**Stored items:**
· · · ·

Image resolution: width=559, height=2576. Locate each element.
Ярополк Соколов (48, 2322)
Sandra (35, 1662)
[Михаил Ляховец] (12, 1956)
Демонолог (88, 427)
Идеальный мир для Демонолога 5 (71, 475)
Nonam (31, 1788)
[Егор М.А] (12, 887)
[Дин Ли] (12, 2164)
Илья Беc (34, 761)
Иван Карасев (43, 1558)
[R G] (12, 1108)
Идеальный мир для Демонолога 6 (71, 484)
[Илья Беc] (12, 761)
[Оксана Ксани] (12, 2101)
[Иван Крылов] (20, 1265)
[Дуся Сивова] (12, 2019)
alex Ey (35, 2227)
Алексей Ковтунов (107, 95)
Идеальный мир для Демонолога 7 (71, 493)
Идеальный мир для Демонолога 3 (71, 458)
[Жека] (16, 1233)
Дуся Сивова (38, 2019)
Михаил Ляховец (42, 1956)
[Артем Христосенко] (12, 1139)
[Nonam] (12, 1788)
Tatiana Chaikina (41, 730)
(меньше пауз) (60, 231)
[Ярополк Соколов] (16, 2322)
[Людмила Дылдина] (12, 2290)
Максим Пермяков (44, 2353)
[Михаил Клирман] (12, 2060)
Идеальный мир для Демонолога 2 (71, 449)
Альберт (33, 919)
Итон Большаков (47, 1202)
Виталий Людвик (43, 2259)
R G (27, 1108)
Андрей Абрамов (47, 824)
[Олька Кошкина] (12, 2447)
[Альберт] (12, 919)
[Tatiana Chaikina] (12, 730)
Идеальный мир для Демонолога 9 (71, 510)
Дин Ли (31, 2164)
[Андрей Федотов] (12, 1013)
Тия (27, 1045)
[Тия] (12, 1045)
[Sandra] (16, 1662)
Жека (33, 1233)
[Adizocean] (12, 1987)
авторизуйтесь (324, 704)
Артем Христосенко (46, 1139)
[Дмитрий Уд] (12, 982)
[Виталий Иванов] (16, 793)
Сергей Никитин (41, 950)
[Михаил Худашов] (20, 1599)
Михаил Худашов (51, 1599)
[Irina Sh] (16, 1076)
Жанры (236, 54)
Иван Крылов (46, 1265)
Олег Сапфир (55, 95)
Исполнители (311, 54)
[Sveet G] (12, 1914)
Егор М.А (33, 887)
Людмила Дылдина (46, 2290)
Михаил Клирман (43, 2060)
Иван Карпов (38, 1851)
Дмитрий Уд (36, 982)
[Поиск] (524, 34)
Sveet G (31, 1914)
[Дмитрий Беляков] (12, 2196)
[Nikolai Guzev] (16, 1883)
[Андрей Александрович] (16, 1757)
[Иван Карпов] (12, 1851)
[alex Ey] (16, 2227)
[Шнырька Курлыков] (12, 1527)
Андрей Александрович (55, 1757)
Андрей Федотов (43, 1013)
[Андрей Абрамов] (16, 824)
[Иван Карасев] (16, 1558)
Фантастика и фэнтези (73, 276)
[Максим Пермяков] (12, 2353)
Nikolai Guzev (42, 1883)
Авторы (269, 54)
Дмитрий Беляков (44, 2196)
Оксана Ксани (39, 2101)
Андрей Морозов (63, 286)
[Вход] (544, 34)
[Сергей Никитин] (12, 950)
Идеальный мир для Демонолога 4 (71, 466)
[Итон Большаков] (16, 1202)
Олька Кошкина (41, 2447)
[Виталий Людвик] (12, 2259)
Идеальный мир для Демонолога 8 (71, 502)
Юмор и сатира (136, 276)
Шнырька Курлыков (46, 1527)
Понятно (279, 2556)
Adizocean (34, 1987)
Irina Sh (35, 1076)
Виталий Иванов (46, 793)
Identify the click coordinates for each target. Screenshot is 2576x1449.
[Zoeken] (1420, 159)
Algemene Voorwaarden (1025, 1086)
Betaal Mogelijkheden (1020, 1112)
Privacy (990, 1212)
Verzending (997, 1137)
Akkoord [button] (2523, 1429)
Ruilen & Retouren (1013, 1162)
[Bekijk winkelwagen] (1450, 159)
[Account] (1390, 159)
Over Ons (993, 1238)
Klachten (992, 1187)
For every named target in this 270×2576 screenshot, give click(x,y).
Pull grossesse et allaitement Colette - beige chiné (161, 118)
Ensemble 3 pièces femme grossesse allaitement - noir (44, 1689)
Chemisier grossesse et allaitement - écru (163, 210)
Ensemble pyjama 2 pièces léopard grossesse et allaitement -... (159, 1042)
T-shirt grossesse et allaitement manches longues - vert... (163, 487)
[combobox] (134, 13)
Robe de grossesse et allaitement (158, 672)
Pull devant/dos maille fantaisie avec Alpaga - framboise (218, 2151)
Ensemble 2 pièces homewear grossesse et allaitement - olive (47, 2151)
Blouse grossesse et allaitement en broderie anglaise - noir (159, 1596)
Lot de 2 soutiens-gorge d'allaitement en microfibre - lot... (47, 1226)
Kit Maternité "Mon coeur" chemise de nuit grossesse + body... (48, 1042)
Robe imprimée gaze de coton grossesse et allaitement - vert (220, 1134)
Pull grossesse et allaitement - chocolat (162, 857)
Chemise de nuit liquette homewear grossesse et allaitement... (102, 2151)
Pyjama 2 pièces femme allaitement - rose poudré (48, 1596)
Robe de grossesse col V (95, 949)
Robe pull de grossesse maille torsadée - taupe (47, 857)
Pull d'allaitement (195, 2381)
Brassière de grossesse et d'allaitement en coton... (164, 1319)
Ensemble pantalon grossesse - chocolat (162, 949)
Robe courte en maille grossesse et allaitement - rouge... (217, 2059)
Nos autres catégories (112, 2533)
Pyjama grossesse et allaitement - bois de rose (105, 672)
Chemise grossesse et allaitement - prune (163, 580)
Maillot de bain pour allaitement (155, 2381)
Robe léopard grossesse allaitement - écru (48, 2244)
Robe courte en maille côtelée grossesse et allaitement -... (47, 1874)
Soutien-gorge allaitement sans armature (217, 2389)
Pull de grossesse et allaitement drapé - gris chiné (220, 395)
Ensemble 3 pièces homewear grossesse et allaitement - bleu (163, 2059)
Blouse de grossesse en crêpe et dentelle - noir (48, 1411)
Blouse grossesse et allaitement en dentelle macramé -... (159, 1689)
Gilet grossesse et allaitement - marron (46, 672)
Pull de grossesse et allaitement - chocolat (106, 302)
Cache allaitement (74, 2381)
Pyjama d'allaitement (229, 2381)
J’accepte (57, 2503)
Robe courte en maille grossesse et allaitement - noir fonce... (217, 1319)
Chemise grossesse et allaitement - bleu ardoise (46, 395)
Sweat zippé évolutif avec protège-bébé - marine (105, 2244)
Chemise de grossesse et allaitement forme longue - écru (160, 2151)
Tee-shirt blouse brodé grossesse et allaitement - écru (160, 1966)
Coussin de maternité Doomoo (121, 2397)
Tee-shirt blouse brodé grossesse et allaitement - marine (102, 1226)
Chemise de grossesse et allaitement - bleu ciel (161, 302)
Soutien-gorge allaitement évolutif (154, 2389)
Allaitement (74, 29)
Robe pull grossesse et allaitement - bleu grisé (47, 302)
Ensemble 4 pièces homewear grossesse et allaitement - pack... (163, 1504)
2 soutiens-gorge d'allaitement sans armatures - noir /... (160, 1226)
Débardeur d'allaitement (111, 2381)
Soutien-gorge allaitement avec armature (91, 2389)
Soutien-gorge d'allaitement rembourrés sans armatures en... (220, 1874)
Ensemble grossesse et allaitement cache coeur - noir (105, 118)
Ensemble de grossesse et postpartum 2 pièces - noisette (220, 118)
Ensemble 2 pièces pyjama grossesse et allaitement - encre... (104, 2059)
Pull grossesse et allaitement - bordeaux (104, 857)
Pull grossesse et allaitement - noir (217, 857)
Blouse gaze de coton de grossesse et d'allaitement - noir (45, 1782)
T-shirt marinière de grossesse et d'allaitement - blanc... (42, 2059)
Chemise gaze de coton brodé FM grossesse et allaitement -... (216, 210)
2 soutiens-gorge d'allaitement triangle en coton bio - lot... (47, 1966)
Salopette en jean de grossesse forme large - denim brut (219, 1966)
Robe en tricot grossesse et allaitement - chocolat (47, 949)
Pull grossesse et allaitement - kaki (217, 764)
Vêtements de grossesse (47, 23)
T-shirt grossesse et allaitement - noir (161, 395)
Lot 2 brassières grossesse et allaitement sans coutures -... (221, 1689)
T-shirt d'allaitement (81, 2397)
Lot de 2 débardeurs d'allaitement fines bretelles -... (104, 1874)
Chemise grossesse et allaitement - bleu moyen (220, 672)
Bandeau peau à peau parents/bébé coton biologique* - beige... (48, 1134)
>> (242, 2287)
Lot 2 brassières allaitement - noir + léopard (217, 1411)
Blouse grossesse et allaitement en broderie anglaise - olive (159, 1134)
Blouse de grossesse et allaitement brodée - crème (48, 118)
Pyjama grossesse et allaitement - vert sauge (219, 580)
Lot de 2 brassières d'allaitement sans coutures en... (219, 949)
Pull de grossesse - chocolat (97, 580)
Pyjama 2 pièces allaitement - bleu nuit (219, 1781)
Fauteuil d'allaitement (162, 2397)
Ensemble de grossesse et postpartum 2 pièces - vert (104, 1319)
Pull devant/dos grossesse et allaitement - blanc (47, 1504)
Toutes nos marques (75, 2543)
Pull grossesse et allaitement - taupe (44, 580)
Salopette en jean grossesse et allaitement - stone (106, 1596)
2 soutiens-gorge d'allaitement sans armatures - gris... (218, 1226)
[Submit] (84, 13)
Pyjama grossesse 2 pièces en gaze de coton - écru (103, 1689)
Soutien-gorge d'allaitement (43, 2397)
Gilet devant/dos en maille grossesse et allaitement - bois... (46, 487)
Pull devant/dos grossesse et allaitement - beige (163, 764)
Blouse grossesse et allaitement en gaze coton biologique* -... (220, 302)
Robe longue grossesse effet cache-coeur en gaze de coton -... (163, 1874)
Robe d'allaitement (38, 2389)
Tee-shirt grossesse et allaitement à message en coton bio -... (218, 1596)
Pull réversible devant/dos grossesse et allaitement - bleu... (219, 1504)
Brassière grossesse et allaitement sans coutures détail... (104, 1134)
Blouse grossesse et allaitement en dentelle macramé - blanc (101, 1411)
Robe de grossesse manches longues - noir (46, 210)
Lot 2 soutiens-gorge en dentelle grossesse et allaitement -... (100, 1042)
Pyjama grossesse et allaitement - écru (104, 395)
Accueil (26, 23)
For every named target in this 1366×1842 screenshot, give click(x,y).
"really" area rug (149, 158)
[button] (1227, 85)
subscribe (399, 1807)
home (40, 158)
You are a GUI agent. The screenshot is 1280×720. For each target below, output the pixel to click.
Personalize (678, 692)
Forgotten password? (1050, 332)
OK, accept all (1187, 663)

· · · ·

**INSTRUCTIONS FOR THE TASK:** Could you return exactly the lines above from the line with "Débardeur d'allaitement (111, 2381)" to the line with "Soutien-gorge d'allaitement (43, 2397)", both included, and nothing else?

**RESULT:**
Débardeur d'allaitement (111, 2381)
Soutien-gorge allaitement avec armature (91, 2389)
Soutien-gorge d'allaitement rembourrés sans armatures en... (220, 1874)
Ensemble grossesse et allaitement cache coeur - noir (105, 118)
Ensemble de grossesse et postpartum 2 pièces - noisette (220, 118)
Ensemble 2 pièces pyjama grossesse et allaitement - encre... (104, 2059)
Pull grossesse et allaitement - bordeaux (104, 857)
Pull grossesse et allaitement - noir (217, 857)
Blouse gaze de coton de grossesse et d'allaitement - noir (45, 1782)
T-shirt marinière de grossesse et d'allaitement - blanc... (42, 2059)
Chemise gaze de coton brodé FM grossesse et allaitement -... (216, 210)
2 soutiens-gorge d'allaitement triangle en coton bio - lot... (47, 1966)
Salopette en jean de grossesse forme large - denim brut (219, 1966)
Robe en tricot grossesse et allaitement - chocolat (47, 949)
Pull grossesse et allaitement - kaki (217, 764)
Vêtements de grossesse (47, 23)
T-shirt grossesse et allaitement - noir (161, 395)
Lot 2 brassières grossesse et allaitement sans coutures -... (221, 1689)
T-shirt d'allaitement (81, 2397)
Lot de 2 débardeurs d'allaitement fines bretelles -... (104, 1874)
Chemise grossesse et allaitement - bleu moyen (220, 672)
Bandeau peau à peau parents/bébé coton biologique* - beige... (48, 1134)
>> (242, 2287)
Lot 2 brassières allaitement - noir + léopard (217, 1411)
Blouse grossesse et allaitement en broderie anglaise - olive (159, 1134)
Blouse de grossesse et allaitement brodée - crème (48, 118)
Pyjama grossesse et allaitement - vert sauge (219, 580)
Lot de 2 brassières d'allaitement sans coutures en... (219, 949)
Pull de grossesse - chocolat (97, 580)
Pyjama 2 pièces allaitement - bleu nuit (219, 1781)
Fauteuil d'allaitement (162, 2397)
Ensemble de grossesse et postpartum 2 pièces - vert (104, 1319)
Pull devant/dos grossesse et allaitement - blanc (47, 1504)
Toutes nos marques (75, 2543)
Pull grossesse et allaitement - taupe (44, 580)
Salopette en jean grossesse et allaitement - stone (106, 1596)
2 soutiens-gorge d'allaitement sans armatures - gris... (218, 1226)
[Submit] (84, 13)
Pyjama grossesse 2 pièces en gaze de coton - écru (103, 1689)
Soutien-gorge d'allaitement (43, 2397)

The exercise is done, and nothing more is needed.